Pearl Diver’s Sea and Shell’ martini. Photo: Penny Stephens


Sea and Shell at Pearl Diver

Writing words is a challenge. “martini experience”Your menu, but Pearl Diver Cocktails and Oysters at the CBD exceeds expectations.

Ask for the Sea and Shell bar if you prefer your martinis salty. They use a custom vodka made with wakame and oyster shells produced by local distillery Saint Felix, opt for Maidenii coastal vermouth, add a dash of olive oil and serve it frosty with a spherified Sicilian liquid olive in an oyster shell. That’s dirty! –Sofia Levin.


Harry Burns

Mount Buller took advantage of its pandemic downtime to develop a range new apres ski attractions, including Harry BurnsIt is located on the slopeside of Snow Pony’s former home.

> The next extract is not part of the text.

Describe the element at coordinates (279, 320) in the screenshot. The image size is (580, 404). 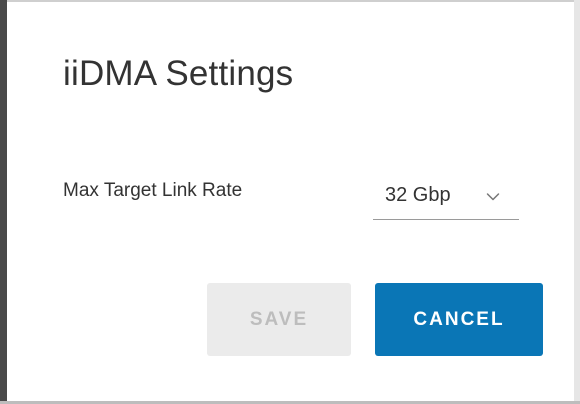
I see `save-button: SAVE` at that location.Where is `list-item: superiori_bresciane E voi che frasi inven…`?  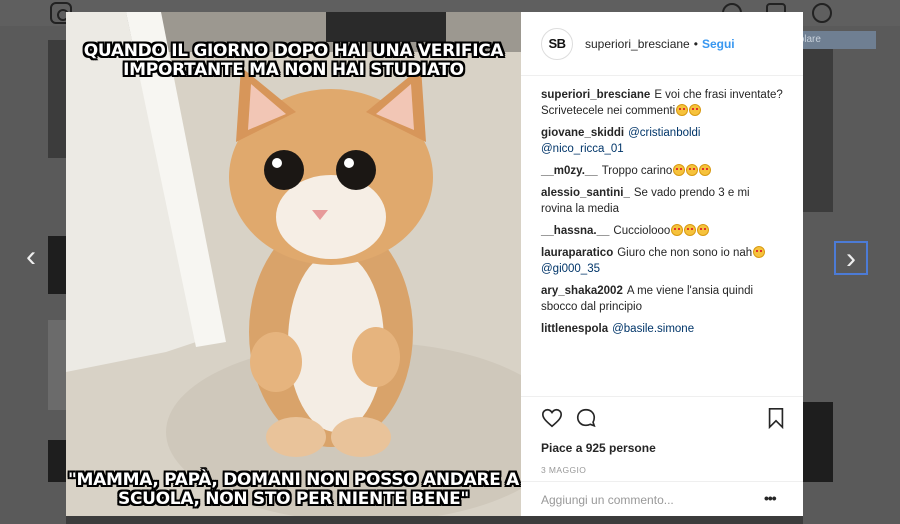 list-item: superiori_bresciane E voi che frasi inven… is located at coordinates (662, 103).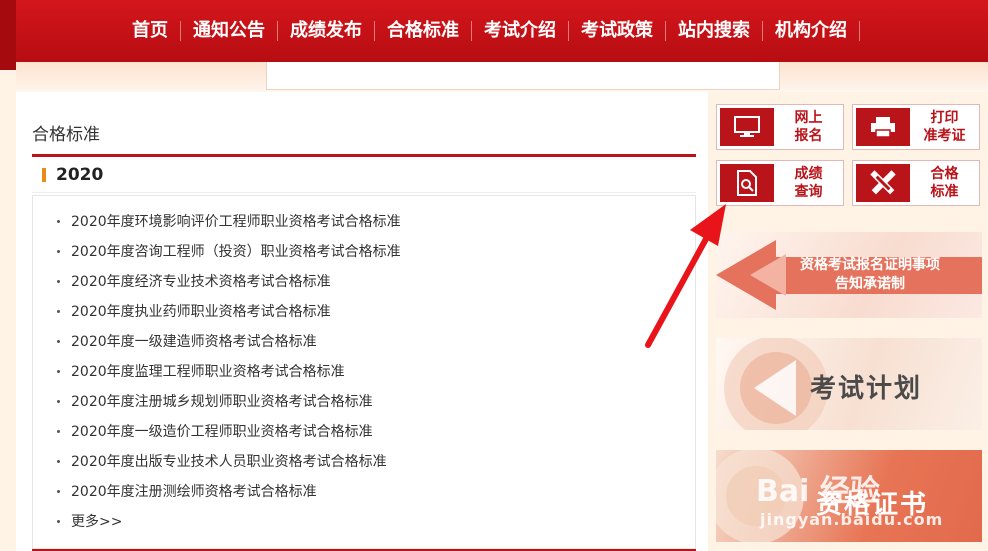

It’s a When Harry Met Sally-themed Asian-fusion restaurant, where you will definitely want what everyone else is having. Seek out the crisp tempura eggplant with tom yum mayonnaise, fried shallots, coriander and chilli, and the lemongrass-infused sticky date pudding and start with a passionfruit yuzu margarita –Paul Chai.

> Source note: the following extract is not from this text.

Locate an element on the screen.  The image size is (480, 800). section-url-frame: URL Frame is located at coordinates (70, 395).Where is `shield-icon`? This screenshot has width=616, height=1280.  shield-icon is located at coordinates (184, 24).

Music from the 1970s and dive bars have influenced the look of Loosie's Diner & Bar in Mornington, opened by the same crew behind Wowee Zowee.
For Good Food, 2 September, 2021

Loosie’s Mornington Photo: Dave Le Page


Loosie’s Diner & Bar

“The soundtrack is everything. It takes you out of that daily vibe,”Clint Hyndman is co-owner of Loosie’s Diner & BarMornington’s hidden gem of rock’n’roll. He curates playlists that are integral to the Loosie experience.

Think garage bands like The Sonics, a few Ramones and a touch of Townes van Zandt or Little Richard. The music is even piped into the bathrooms so you’re never jolted out of that rollicking vibe –Jane Ormond.